If we define a relation f (c) which maps the nth character of the string $A to nth character of $B, we need to determine whether f (c) is a bijection. For that to happen, the following things need to be true:

  1. Both f (c) and its inverse, f^{-1} (c) are total.
  2. f (c) = f (d) \iff c = d.

We can split the latter condition into two:

  1. c = d \Longrightarrow f (c) = f (d) (this ensures that the same character is mapped to the same value).
  2. \left|\text{dom }(f)\right| = \left|\text{img }(f)\right|, where \text{dom }(f) is the domain of f, and \text{img }(f) is the image of f. This means that we have as many different characters that are mapped as we have different characters mapped onto.

Checking that f (c) and f^{-1} (c) are total is checked by testing that the length of $A and the length of $B are equal.

Checking that the we map the same character to the same value, we can check by iterating over the characters of $A remembering which value they are mapped to, and returning 0 if we find a case where it is mapped to a different value.

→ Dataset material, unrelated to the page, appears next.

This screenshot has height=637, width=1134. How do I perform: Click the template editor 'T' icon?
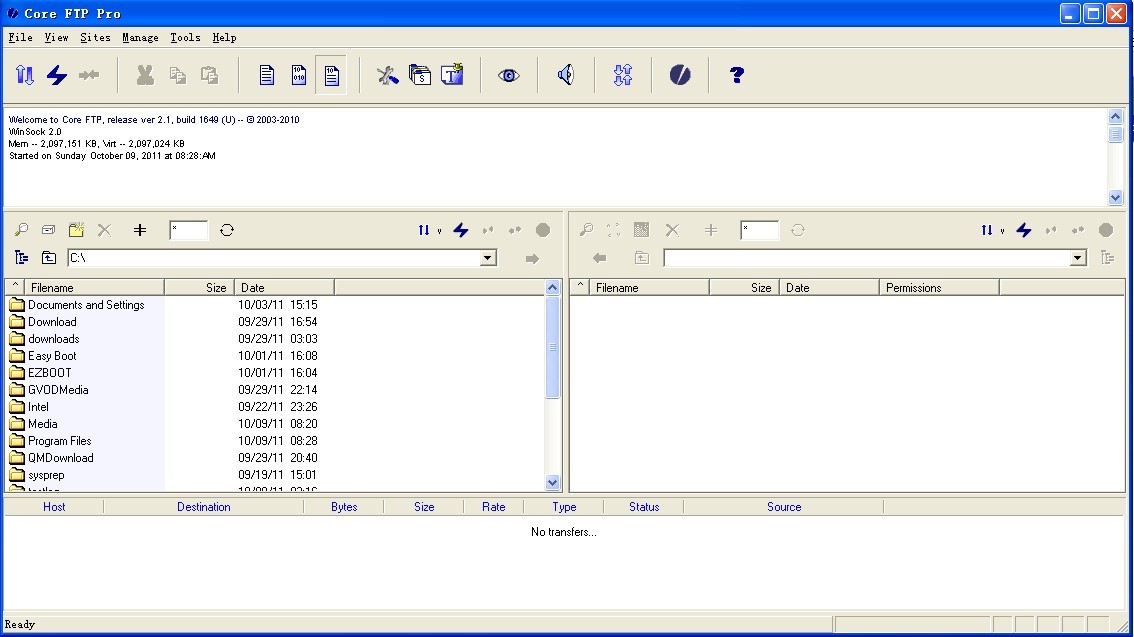click(x=453, y=75)

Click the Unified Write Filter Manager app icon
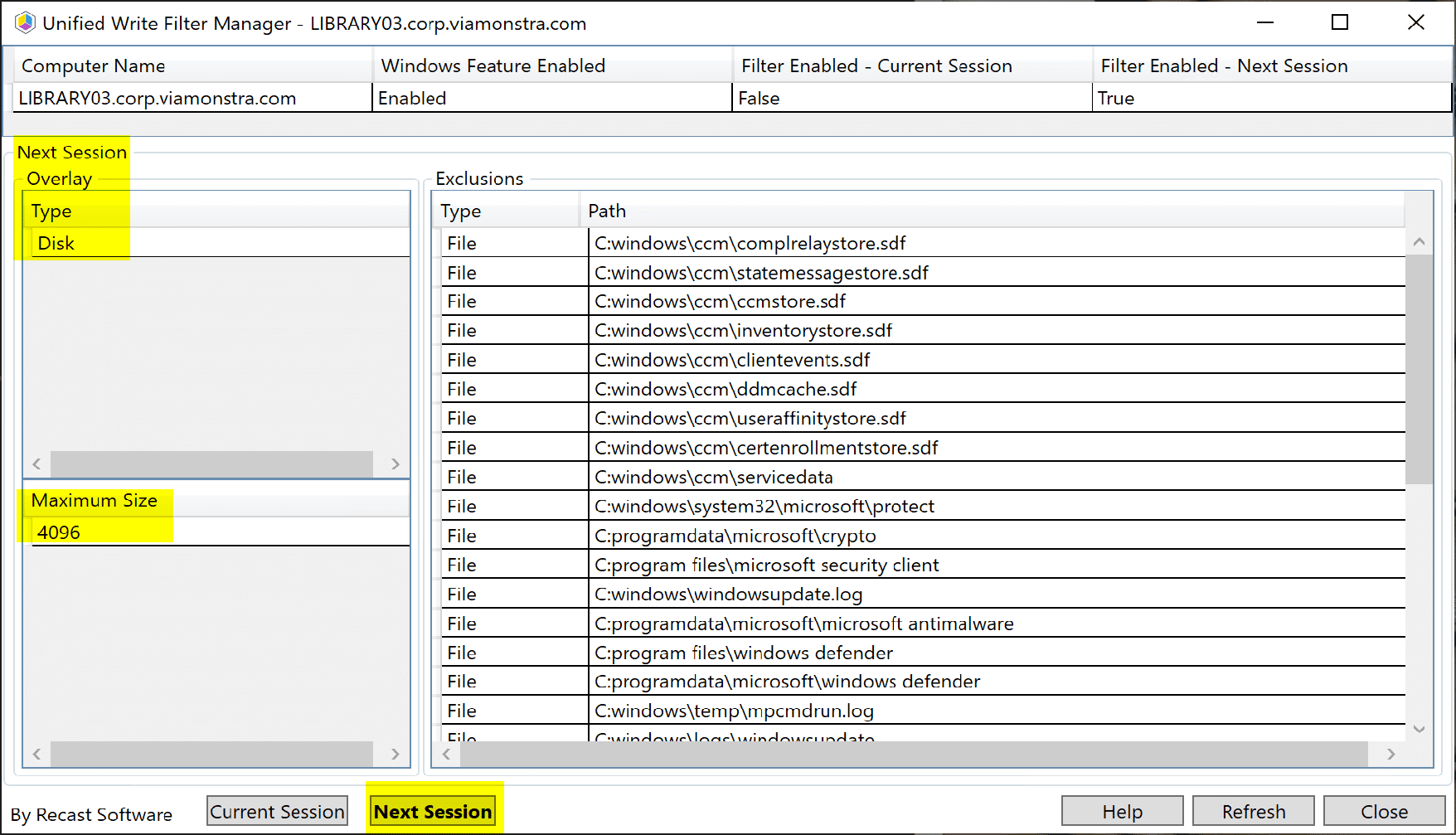click(25, 23)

Checking that the domain and image are of the same size we can do by taking the mapping we created above, reversing it, and checking we have the same number of keys.

Solution

Perl

sub solve;
my @lines = <>;
say $_ ? 1 : 0 for map {solve @lines [$_ - 1, $_]} grep {$_ % 2} keys @lines;
exit;

This reads all the input into an array @array, then for each pair of lines (containing $A and $B), we call the subroutine solve which returns true if the strings are isomorphic, and false otherwise.

sub solve ($A, $B) {
    return 0 unless length ($A) == length ($B);      # 1)
    my @A = split // => $A;
    my @B = split // => $B;
    my %mapping;
    foreach my $i (keys @A) {
        my $A = $A [$i];
        my $B = $B [$i];
        return 0 if $B ne ($mapping {$A} //= $B);    # 2)
    }
    my %reverse = reverse %mapping;
    keys %reverse == keys %mapping;                  # 3)
}

We first check whether both functions are total by checking the lengths of the strings — if unequal 0 is returned (# 1)).

We then split the strings into individual characters, and iterate over the resulting arrays. We track in a hash (%mapping) which character maps to which other character — if a character is mapped to more one character, we return false (# 2)).

Finally, we check the domain and image have the same size, returning true if they are, and false otherwise. (# 3)).

Find the full program on GitHub.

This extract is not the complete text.